The study used a technique of linguistic analysis that involved examining newspaper articles for “epistemic markers,” defined as “any words or expressions suggesting room for doubt” about climate science. Obviously, there are many, many such words and phrases, and the list of terms considered was quite exhaustive, ultimately comprising 10 separate grammatical categories. In English, terms suggesting uncertainty ranged from “common hedging verbs” (believe, consider, and appear) to “synonyms for uncertain” (blurry, inaccurate, and speculative).
For an example of how the analysis worked, consider this January 1, 2007 New York Times article by Andrew Revkin. In the phrase “substantial uncertainty still clouds projections of important impacts,” the underlined words were all counted as epistemic markers. (Revkin was referring in particular to forecasts about the rate of sea level rise from melting ice sheets.) Clearly, journalists have no choice but to use these words and phrases sometimes in their writing about climate change. But the study looked at the aggregate volume of their use—and that’s where the difference between the two countries showed up.
The study specifically analyzed the “density” of these hedging words or phrases, or the number of them per 10,000 words in the American and Spanish papers. The result confirmed the researchers’ expectations. As they write, “The density of epistemic markers in US newspapers significantly exceeded the density of epistemic markers in Spanish newspapers during both 2001 (189 vs. 107) and 2007 (267 vs. 136).” “US papers are hedging more than the Spanish papers,” says Adriana Bailey, the study’s lead author and a Ph.D. student at the University of Colorado-Boulder. Somewhat surprisingly, there was actually more hedging in news articles than in opinion pieces for both years in the US papers.
The study contained several other troubling findings as well. As suggested by the figure at right, the total “epistemic density” of US articles in actually increased from 2001 to 2007, even as scientific uncertainty about climate science declined. “Contrary to expectation, we saw increases in hedging, or constant amounts of hedging, in all four papers we analyzed,” says Bailey.
Here’s why that’s so odd. This was, after all, the period in which the IPCC went from saying it is “likely” that humans are driving global warming, to saying it is “very likely.” Yet hedging was more prevalent in the latter time period, not less. What’s more, it looks as though the increase in hedging words in US papers from 2001 to 2007 occurred solely at the New York Times—where it grew from 141 words in 10,000 to 297 in 10,000—even as the Wall Street Journal did not show a change over time (236 words versus 235 words per 10,000). (The study did not examine how papers covered the 2013 release of the IPCC’s Fifth Assessment Report, which jacked up the scientific certainty even further.)
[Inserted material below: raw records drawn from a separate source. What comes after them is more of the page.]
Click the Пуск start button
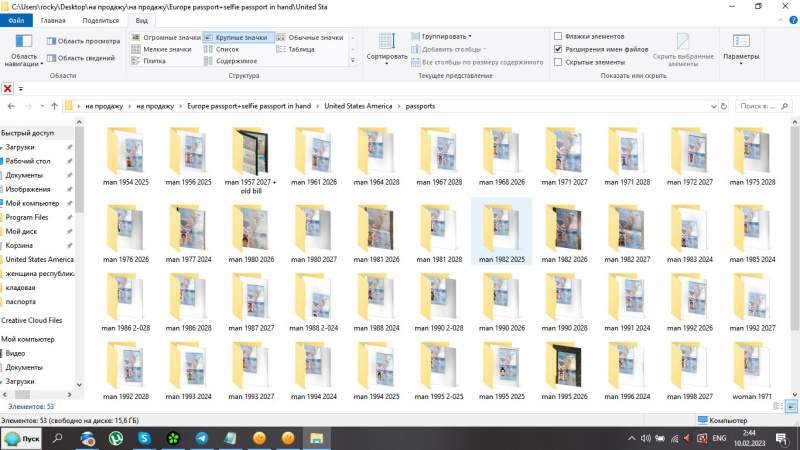 [22, 438]
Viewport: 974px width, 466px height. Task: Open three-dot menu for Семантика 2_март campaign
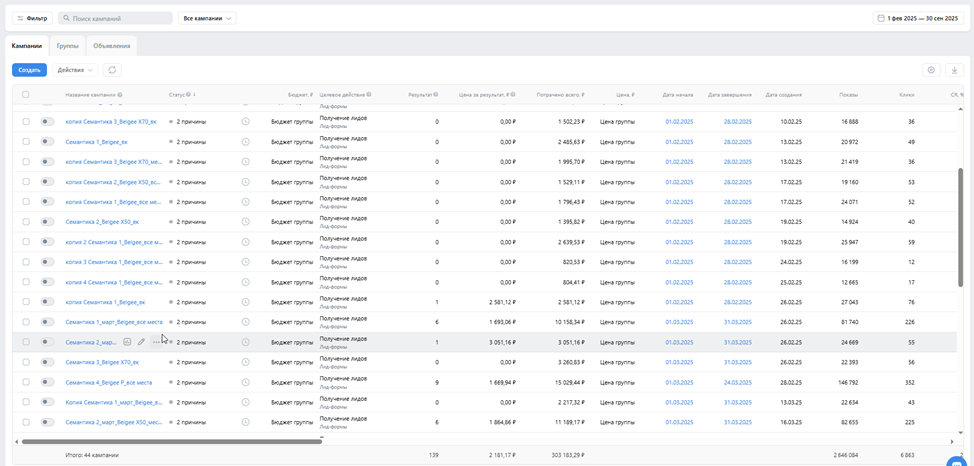pos(155,342)
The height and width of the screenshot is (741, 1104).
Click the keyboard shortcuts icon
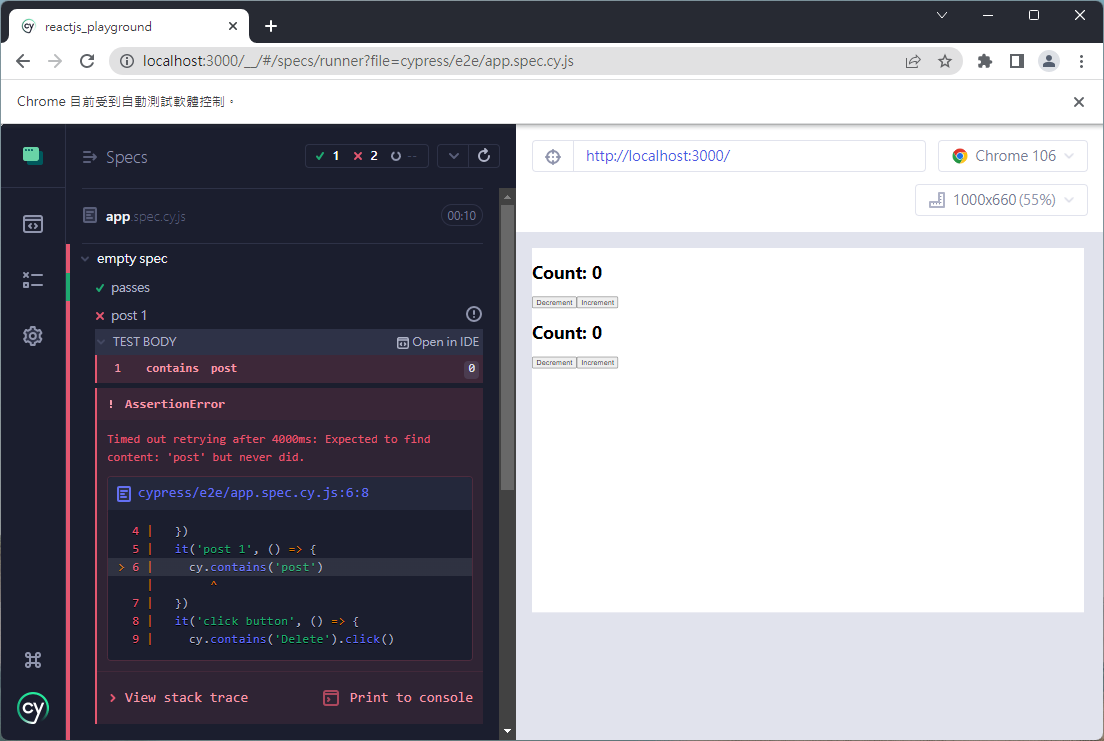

And there was one more finding of note. The researchers specifically categorized the uncertainty-laden terms by tone, so that more neutral words, like “estimate,” were separated out from clearly negative ones, words that forcefully suggested that the science of climate change is dubious. Take, for instance, this 2001 Wall Street Journal commentary: “We don’t know whether temperatures will continue to rise,” it reads at one point. The underlined words here were both scored as epistemic markers, but the bolded word was scored as a negative one. In the New York Times and in El Mundo, the proportion of negative markers increased over time from 2001 to 2007, a change that the authors note suggests “a real shift towards more negative language rather than a simple increase in overall hedging.” In general, US papers also had more negative markers overall than Spanish papers did.
Recent research suggests that through the very language they use to express the certainty of their conclusions—confusing terms such as “likely” and “very likely”—climate scientists, themselves, sow doubt in the minds of the public about their findings. The new study, then, in effect finds a double whammy: US journalists then go on to amplify that sense of uncertainty through their own use of hedging language.
No wonder we are still arguing about the reality of climate change…in this country.